Reshuffling Vector Multiplication Question

Question

In a proof for a problem i'm working on, there is a step in the solutions:

$\vec{a} \vec{a}^T \vec{b} = \vec{b}^T \vec{a} \vec{a}$

$\vec{a}, \vec{b} \in R^2$ for this problem.

I verified this holds on paper and on matlab for $R^2$ and $R^3$, so I'm assuming it also holds for $R^m$. I dont remember ever learning about this, so was a bit surprised to see it.

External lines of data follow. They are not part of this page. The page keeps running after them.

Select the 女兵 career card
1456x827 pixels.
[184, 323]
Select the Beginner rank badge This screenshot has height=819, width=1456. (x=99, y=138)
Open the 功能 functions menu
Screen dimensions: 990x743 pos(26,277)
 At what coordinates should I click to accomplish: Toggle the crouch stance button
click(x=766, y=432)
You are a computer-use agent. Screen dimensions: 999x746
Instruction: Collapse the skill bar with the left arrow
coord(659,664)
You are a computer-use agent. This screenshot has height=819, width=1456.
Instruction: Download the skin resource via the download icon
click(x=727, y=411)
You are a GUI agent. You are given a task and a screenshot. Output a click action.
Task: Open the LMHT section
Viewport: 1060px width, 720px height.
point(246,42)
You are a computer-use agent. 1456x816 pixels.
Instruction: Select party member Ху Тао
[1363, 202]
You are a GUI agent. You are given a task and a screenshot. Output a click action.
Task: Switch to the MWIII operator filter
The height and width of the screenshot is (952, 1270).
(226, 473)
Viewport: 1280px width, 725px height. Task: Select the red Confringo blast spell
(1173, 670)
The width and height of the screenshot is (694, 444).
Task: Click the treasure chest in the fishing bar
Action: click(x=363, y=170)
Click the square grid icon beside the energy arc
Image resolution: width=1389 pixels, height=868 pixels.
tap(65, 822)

Wondering: How is this motivated? Did I simply forget about this result from my linear class? Does this result hold in the complex domain aswell?

Thanks

Answer 1

Suppose $a, b \in \mathbb{R^n}$. Then we have that $a^Tb$ and $b^Ta$ are both the same as the dot product $a \cdot b$ and $b \cdot a$. These are both scalars. So multiplying $a$ on the left and the right by this quantity is the same.

Answer 2

Take $a, b \in \mathbb R^n$. Since $a^\top b \in \mathbb R$ (hence $a^\top b = b^\top a$), you have $\mathbb R^n \ni aa^\top b = a(a^\top b) = (a^\top b)a = (b^\top a)a$.

EDIT : In the complex numbers, it is also true that $a^\top b = b^\top a$, but it is not how we define the usual dot product (see What is the dot product of complex vectors?)